Re: Representing Unix filenames in Unicode

From: Marcin 'Qrczak' Kowalczyk (qrczak@knm.org.pl)
Date: Sun Nov 27 2005 - 13:25:58 CST

Next message: Hans Aberg: "Re: Representing Unix filenames in Unicode"

Previous message: Samuel Thibault: "Re: Representing Unix filenames in Unicode"
In reply to: Philippe Verdy: "Re: Representing Unix filenames in Unicode"
Next in thread: Philippe Verdy: "Re: Representing Unix filenames in Unicode"
Reply: Philippe Verdy: "Re: Representing Unix filenames in Unicode"
Reply: Philippe Verdy: "Re: Representing Unix filenames in Unicode"
Messages sorted by: [ date ] [ thread ] [ subject ] [ author ] [ attachment ]
Mail actions: [ respond to this message ] [ mail a new topic ]

"Philippe Verdy" <verdy_p@wanadoo.fr> writes:

> If you want to keep the compatibility with null-ended byte strings,
> may be the alternative using really non-character code points might
> help.

What do you mean by "compatibility with null-ended byte streams"?

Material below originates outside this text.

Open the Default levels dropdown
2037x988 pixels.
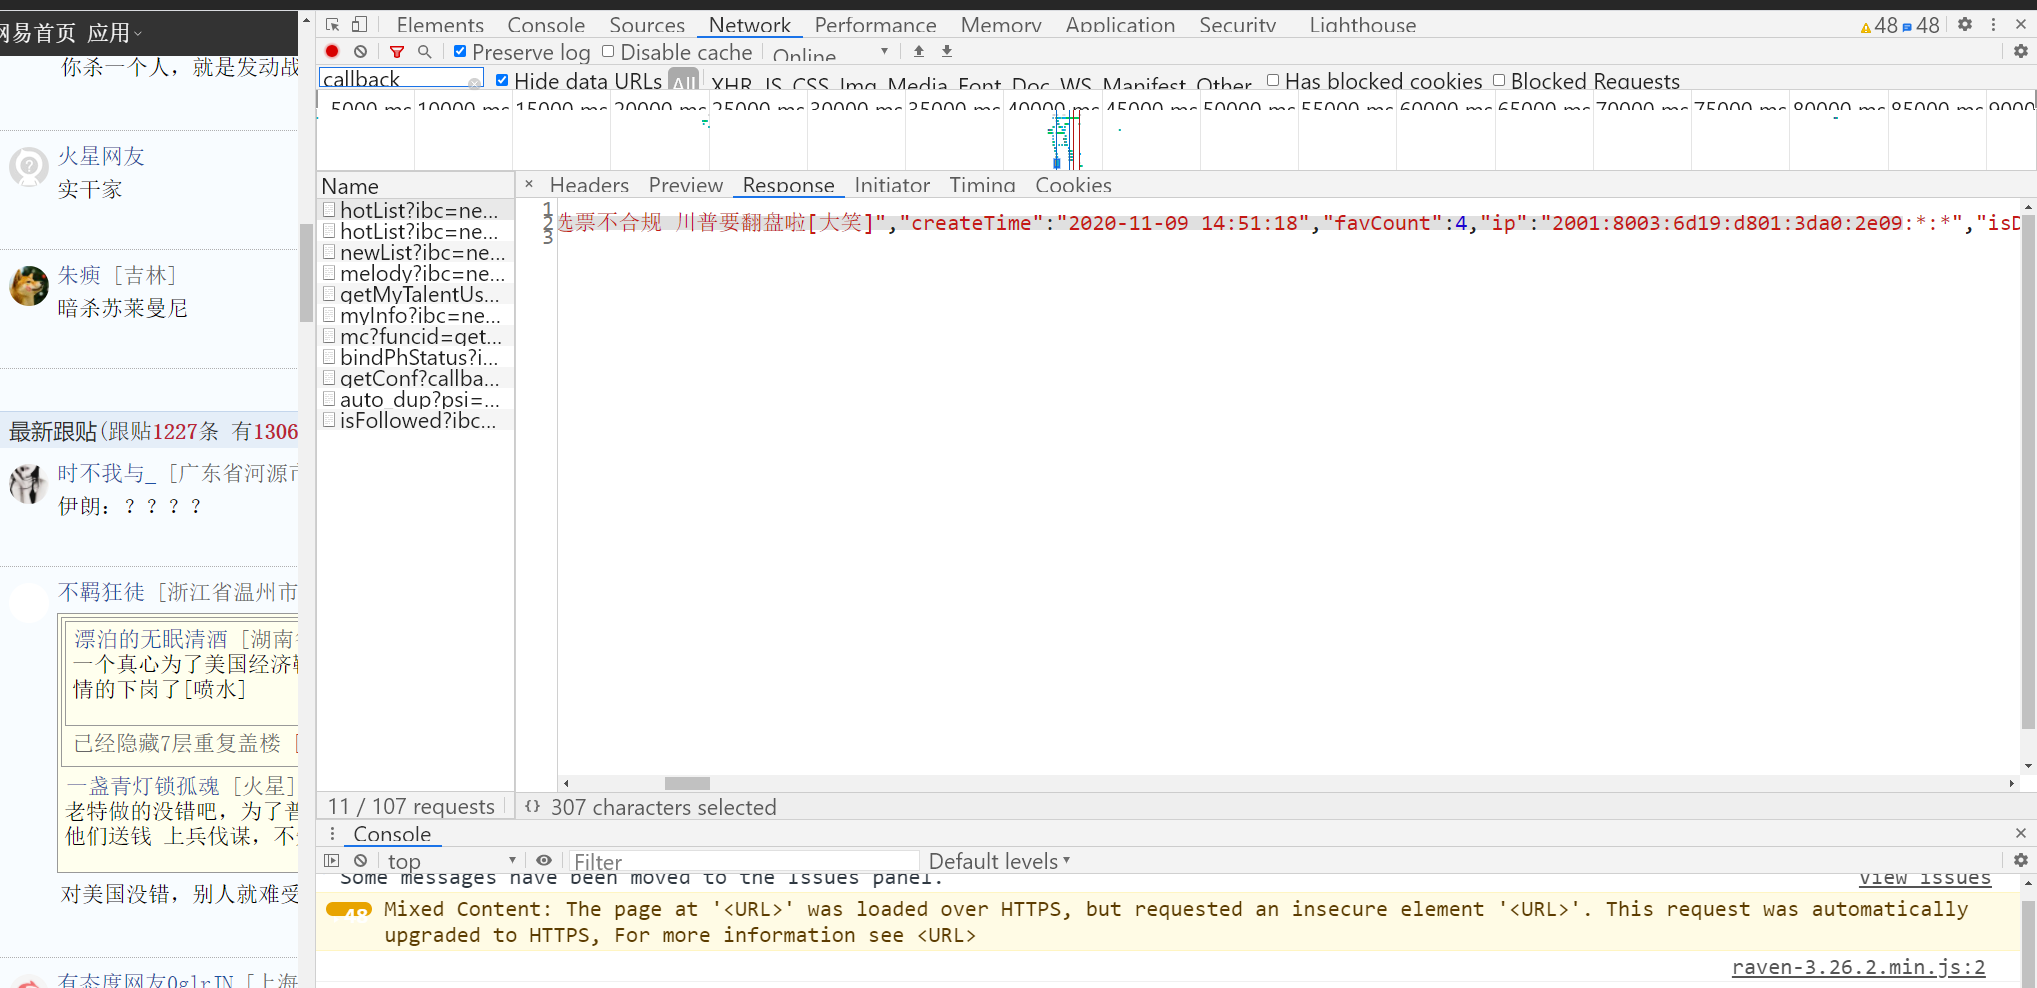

The point in using U+0000 as the escape character is that it does not
appear when filenames are converted to Unicode using pure UTF-8. And
it's the only such code point (unless we count surrogates, but abusing
them would be worse).

This means that any filename which can be decoded using pure UTF-8,
decodes to the same string using UTF-8-with-escaped-bytes. And any
string which can be encoded into a filename using pure UTF-8 at all
(i.e. consisting only of code points U+0001..U+D7FF or U+E000..U+10FFFF)
encodes to the same string using UTF-8-with-escaped-bytes.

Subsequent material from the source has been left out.